It has been just barely under 4 seemingly long months since I found out that I had Acute Lymphoblastic Leukemia (ALL for short) and that I had the fun little mutation of the Philadelphia Chromosome (PH+). There have been some rough stretches, but really, when all things are considered I’ve had a pretty blessed ride up to this point. I read stories of people with ALL or PH+ leukemias and you hear a lot of struggles, lots of pains and lots challenges that up to this point I haven’t been forced to go through. I’ve had a few rough days here and there, but when I look back at it, the physical torture that you hear about when people get cancer has largely been shielded from me. I have been blessed, and more importantly I’ve been grateful for those blessings.
On January 13th I checked into the hospital and started radiation that same day. For total body irradiation you stand in front of a wall, they aim the radiation producing machine at you and you aren’t supposed to move for the duration of the experience. That 9 plus minutes on the front and 9 plus minutes in the back. Adding a quick 20 second blast to the head for good measure, I was getting nuked for almost 20 minutes a day. I spent a lot of those days sleeping because there are two things that radiation really does to you… causes fatigue and makes you really nauseous. Took a few days to figure out the drug regiment to get the nausea somewhat under control, but we got it to the point where I was only puking once a day. I can handle that.
Next came the things that I think I was the most scared of… Cytoxan. The name of the chemo alone just scares you into thinking you’re going to die. Turns out it was one of the easiest chemos I’ve had. I had way more problems with the combination of Mercaptopurine (otherwise known as 6MP) and methotrexate. I used to say that methotrexate was not my friend, but we later figured out that it was most likely 6MP that was the culprit. More on this in a later post. But the Cytoxan, most likely because we had already figured out how to deal with the nausea during radiation treatments, came and went like it was no big deal.
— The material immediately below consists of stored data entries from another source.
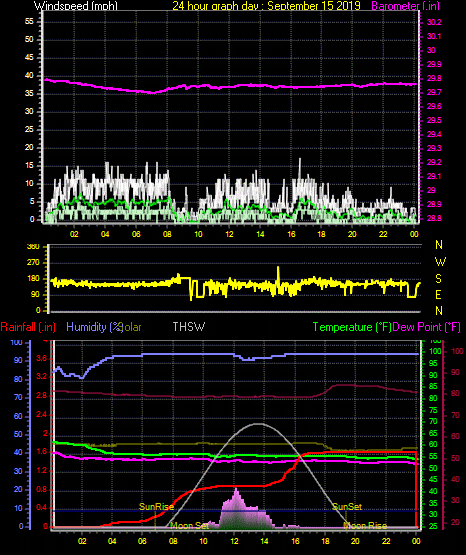
Task: Click the THSW legend label
Action: click(189, 327)
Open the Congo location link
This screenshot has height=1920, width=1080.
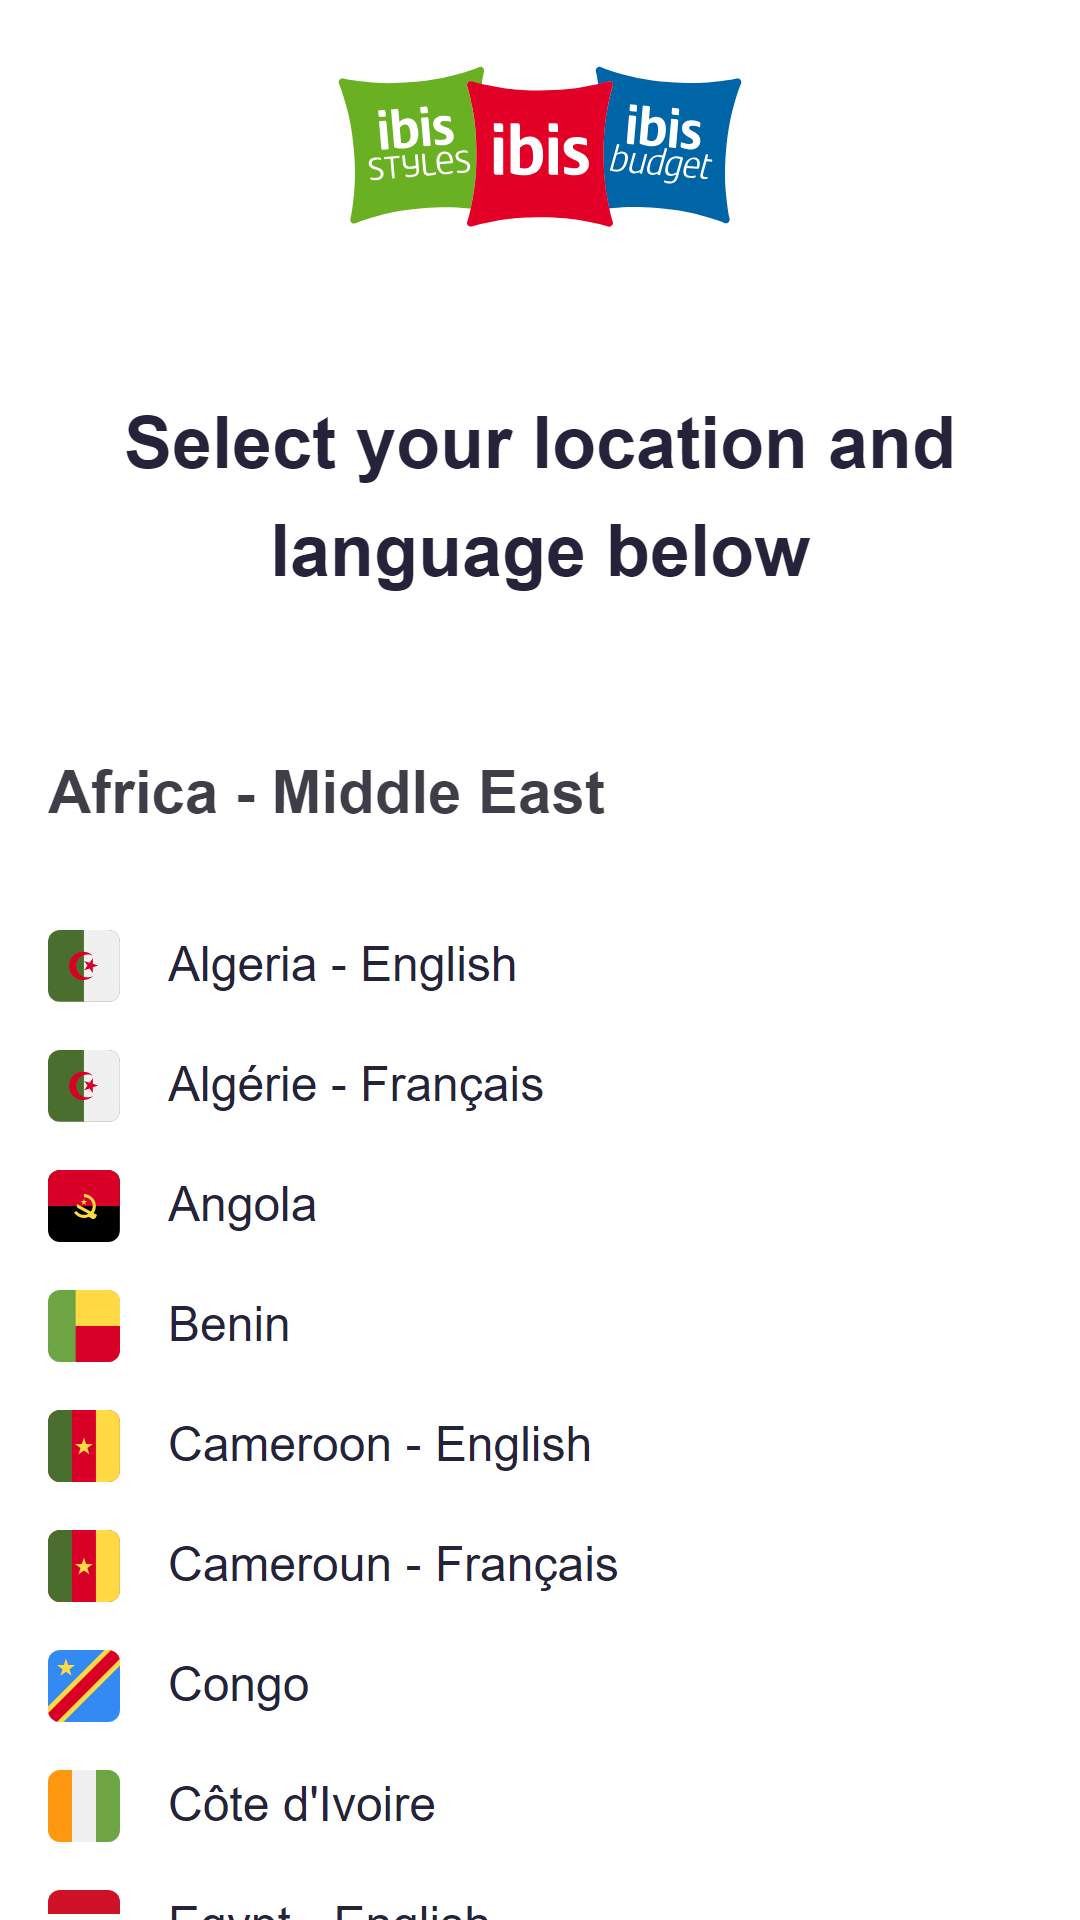(x=239, y=1686)
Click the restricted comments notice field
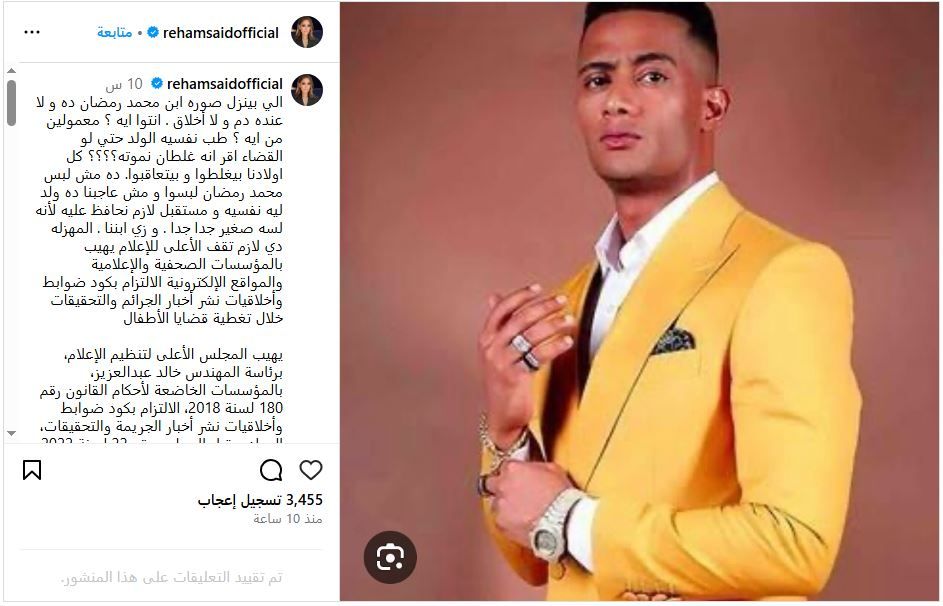The height and width of the screenshot is (606, 943). point(171,578)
The only scary part of the process came Monday when I got an anti-rejection treatment called ATG. If I remember the description properly, it is essentially a serum from rabbits that has antibodies that help rejection of transplants. It turns out that the rabbits have something against me, because Monday was one of my hardest days ever. Shortly after the bag was hung, I got these radical chills with intense shaking. Even under 4 blankets I couldn’t warm up. Finally the nurse asked for help on what to do and they gave me a shot of demerol. That took away the shaking, and eventually the chills, but then I got to the point where I was spiking a pretty intense fever of 38.9˚ C, or 102˚ F. I was so uncomfortable I couldn’t sleep and when blood pressures of 180 over 100 would register she would say stupid stuff like “I think it is supposed to do that.” Shortly after the ATG was fully run in, still had a fever (bouncing between 38.4˚ and 38.7˚) but my blood pressure bottomed out pretty fast. 80 over 40 with a heart rate of 134. My dad described the problem as “your heart sucking really hard on a straw and not getting anything when it sucks.” It was scary enough that those of you who are friends with me on Facebook heard me make a plea that I have never made before and will most likely never make again. The staff on East 8th (the bone marrow transplant center) didn’t know what to do next, so they shipped me down to the ICU, which just turned out to be a waste of time because within an hour of me being there (and them doing nothing other than watching and saying, yeah, your blood pressure is low) my blood pressure came back up on it’s own and my heart rate started to drop. Sleeping and ICUs don’t go together, so I ended up taking a pretty long nap the day after when they let me come back up to my room on East 8th. I was so excited to get out of the ICU that my nurse asked if I would help push the bed and I said “Hell yeah I wil…” that’s how excited I was to get out of there.
Yesterday they decided that I didn’t need the second dose of ATG as it’s benefit is a marginal improvement over the first dose. As my doctor put it, “We put it to the uncle test. If this were my nephew and I was asked what to do, I would have said no.” So yesterday ended up being really boring, which I was all for because the previous day has sucked so incredibly badly that I was ready to just enjoy a nice relaxing day.
And that brings us to today. The start of my new life is today because I will finally be getting my new bone marrow. My wife wrote an amazing thank you letter to the donor which sums up my feeling way more eloquently than I could have come up with. This is where I get excited because this is like getting a contract extension on my lease on life. Instead of having a finite amount of time left (as in under a year) I still have the possibility of many many more years here. That’s not to say there won’t be challenges getting the new marrow to behave properly with my “old” body (34 isn’t old, but right now it feels old) and some of those challenges may suck royally, but as long as this new bone marrow takes, I can’t see how I don’t have a long amazing life ahead of me.